* [Extracted information]

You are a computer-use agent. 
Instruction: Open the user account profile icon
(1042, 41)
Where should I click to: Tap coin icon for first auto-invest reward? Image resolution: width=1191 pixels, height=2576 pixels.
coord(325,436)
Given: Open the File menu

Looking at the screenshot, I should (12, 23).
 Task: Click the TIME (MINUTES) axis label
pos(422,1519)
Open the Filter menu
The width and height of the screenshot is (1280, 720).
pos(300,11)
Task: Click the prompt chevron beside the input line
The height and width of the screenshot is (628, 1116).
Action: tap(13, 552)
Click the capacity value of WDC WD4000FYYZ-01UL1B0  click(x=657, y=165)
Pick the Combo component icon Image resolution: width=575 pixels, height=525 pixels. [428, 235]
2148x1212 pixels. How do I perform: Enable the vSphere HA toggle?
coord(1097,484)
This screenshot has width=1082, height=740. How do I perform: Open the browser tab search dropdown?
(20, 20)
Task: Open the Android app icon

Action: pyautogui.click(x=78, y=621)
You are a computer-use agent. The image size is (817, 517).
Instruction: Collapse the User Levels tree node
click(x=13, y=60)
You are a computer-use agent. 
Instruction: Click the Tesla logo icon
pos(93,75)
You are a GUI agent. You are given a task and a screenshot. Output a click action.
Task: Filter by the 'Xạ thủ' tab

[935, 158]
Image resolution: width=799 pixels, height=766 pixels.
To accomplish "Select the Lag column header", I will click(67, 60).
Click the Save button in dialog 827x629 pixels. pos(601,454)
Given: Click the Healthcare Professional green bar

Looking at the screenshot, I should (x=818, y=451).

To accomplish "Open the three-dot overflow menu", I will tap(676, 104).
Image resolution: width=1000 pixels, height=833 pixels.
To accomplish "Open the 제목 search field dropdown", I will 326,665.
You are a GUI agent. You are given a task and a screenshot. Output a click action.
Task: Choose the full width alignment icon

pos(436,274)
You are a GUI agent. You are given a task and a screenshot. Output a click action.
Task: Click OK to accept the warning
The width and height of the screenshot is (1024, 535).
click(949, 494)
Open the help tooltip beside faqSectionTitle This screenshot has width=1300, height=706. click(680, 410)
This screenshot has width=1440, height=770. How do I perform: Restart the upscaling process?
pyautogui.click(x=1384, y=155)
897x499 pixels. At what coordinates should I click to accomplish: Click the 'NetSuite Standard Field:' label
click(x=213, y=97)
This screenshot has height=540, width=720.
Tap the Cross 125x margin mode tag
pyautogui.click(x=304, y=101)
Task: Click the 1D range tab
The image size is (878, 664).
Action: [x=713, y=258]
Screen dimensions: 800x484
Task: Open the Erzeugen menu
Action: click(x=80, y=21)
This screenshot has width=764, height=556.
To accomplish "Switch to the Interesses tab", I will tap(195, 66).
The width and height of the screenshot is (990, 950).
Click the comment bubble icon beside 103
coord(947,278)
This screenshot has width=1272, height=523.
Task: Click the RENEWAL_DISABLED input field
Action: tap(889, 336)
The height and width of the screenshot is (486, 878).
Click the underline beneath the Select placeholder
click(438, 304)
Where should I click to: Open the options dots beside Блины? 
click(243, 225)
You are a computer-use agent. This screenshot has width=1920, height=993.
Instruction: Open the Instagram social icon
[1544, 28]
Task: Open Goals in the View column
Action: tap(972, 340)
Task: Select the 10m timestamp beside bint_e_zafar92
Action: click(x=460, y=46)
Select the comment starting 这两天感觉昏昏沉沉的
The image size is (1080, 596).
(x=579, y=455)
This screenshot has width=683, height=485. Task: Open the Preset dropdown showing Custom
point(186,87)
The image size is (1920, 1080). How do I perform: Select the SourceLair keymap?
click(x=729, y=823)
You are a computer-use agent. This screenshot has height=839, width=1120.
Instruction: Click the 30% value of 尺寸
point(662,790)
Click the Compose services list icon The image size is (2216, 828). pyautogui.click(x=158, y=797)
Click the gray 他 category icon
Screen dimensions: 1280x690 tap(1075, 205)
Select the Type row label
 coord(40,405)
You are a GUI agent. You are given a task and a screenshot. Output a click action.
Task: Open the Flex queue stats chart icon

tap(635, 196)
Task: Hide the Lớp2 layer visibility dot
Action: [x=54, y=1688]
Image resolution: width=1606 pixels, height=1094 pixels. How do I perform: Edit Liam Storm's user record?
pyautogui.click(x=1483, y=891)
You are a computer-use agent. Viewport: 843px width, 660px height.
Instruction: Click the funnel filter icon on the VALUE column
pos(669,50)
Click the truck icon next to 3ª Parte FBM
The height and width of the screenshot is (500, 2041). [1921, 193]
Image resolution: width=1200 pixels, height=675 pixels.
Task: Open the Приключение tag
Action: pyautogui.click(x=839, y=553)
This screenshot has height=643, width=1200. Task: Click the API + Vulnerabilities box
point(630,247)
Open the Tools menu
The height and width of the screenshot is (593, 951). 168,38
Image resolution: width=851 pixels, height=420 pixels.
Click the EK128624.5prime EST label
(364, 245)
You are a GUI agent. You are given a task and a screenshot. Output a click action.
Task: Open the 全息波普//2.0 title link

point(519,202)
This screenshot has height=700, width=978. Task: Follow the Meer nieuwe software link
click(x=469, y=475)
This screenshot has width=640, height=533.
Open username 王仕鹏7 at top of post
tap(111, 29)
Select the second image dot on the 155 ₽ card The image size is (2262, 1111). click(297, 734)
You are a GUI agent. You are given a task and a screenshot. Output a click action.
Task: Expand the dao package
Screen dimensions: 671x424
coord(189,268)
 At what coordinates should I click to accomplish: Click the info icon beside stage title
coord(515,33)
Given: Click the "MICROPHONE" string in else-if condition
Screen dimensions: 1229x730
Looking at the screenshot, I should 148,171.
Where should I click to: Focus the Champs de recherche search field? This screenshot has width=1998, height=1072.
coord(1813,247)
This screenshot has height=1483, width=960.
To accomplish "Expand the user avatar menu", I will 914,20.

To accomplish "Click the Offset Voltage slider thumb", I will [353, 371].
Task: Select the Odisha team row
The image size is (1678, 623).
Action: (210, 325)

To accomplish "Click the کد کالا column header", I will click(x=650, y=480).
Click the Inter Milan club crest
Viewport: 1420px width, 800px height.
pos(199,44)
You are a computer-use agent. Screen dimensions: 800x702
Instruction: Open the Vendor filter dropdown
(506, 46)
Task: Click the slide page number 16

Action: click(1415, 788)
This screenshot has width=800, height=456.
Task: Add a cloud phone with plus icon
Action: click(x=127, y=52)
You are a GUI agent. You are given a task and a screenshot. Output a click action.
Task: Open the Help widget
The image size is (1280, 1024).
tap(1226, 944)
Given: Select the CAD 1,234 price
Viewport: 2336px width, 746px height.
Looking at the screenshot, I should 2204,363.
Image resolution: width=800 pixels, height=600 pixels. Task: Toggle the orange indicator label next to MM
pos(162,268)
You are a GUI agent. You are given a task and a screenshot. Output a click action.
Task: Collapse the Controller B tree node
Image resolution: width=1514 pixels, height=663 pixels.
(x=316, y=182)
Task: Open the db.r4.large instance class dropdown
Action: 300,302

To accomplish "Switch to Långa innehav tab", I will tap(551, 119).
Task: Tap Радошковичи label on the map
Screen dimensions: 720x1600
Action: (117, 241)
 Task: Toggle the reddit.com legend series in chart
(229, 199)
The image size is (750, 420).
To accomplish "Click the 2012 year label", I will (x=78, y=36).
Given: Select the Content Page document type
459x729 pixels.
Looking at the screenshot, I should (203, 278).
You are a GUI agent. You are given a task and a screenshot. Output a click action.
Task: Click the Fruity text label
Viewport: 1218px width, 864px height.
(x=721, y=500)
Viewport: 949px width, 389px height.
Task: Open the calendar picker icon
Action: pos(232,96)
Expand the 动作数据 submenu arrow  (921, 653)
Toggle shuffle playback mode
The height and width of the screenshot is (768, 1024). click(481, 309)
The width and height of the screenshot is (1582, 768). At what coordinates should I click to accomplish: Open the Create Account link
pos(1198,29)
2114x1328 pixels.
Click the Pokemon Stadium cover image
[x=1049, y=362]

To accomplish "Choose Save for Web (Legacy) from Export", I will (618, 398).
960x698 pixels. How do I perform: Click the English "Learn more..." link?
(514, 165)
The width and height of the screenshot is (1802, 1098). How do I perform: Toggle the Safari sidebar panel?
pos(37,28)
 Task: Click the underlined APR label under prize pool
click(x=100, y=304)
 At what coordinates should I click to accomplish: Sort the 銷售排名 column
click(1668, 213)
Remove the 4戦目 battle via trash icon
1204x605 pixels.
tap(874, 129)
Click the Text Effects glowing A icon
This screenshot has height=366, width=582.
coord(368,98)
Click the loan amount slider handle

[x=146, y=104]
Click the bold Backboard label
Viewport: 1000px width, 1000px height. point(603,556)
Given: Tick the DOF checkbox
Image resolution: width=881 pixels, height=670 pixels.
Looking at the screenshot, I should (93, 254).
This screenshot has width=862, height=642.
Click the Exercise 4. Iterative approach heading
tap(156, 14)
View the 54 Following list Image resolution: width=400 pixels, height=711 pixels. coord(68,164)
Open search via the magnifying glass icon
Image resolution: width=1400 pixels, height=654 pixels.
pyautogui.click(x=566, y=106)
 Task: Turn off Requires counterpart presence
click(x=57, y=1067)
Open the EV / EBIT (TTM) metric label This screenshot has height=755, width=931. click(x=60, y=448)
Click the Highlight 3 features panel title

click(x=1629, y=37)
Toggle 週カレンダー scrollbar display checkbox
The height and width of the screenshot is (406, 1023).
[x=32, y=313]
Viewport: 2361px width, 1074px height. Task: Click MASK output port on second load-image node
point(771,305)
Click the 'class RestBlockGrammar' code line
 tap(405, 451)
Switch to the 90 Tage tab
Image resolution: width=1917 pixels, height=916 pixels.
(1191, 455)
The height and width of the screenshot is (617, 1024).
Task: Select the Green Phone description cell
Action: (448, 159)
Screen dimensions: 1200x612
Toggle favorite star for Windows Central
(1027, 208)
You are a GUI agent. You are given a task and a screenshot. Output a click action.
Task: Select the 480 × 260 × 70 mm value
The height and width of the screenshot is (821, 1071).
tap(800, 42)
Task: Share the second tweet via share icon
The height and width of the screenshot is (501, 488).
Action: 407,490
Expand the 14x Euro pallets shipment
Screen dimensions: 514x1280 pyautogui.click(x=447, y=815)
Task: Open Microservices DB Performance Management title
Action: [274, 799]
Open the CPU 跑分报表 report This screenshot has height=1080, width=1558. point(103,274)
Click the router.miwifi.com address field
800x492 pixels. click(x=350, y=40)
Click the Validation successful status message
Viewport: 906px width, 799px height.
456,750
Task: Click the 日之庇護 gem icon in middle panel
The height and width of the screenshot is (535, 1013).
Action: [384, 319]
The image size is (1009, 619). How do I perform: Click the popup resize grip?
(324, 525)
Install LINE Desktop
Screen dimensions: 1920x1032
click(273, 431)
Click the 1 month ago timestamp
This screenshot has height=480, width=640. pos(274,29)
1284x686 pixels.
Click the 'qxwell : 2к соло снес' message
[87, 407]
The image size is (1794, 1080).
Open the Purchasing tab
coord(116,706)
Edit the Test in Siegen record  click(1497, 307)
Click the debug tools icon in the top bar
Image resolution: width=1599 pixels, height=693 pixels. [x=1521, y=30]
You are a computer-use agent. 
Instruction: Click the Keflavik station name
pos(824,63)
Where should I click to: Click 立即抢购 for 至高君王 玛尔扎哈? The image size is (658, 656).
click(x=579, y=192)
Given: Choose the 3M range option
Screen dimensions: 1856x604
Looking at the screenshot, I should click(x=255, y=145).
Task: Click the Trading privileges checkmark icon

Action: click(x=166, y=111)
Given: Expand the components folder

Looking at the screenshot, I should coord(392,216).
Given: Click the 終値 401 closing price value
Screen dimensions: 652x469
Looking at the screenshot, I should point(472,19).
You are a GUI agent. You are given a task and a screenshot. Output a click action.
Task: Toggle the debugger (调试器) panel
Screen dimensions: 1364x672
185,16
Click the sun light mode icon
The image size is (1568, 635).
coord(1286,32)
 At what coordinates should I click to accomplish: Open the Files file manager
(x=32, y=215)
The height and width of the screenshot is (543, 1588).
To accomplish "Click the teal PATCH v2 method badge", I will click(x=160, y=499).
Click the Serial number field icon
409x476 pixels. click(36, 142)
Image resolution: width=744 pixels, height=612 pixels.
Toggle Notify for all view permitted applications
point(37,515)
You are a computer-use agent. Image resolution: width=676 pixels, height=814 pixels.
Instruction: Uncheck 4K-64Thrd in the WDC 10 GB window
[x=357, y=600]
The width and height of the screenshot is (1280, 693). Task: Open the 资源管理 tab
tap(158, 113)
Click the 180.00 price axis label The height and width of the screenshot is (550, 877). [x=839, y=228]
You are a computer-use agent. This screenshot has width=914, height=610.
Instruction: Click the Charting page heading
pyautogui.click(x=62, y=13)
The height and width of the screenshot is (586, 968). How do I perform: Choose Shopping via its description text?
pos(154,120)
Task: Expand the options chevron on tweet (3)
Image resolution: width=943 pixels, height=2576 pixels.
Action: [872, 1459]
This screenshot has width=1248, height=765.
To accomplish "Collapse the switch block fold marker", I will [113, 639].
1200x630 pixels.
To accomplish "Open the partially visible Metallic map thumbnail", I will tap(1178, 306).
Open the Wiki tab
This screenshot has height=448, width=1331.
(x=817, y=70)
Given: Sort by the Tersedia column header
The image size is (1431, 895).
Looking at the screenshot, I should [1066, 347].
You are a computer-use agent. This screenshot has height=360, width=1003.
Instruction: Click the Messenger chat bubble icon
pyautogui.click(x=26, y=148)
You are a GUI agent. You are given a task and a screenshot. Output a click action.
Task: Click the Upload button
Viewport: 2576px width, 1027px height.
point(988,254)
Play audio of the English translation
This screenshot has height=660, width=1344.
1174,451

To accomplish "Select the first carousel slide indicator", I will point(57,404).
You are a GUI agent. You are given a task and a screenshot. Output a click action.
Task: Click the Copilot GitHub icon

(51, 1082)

* [Task to complete] Find the line with "The image size is (1794, 1080)." in the material above. Reproduce it and each line after it up to and including the line with "Given: Choose the 3M range option".

* [Solution to this problem]
The image size is (1794, 1080).
Open the Purchasing tab
coord(116,706)
Edit the Test in Siegen record  click(1497, 307)
Click the debug tools icon in the top bar
Image resolution: width=1599 pixels, height=693 pixels. [x=1521, y=30]
You are a computer-use agent. 
Instruction: Click the Keflavik station name
pos(824,63)
Where should I click to: Click 立即抢购 for 至高君王 玛尔扎哈? The image size is (658, 656).
click(x=579, y=192)
Given: Choose the 3M range option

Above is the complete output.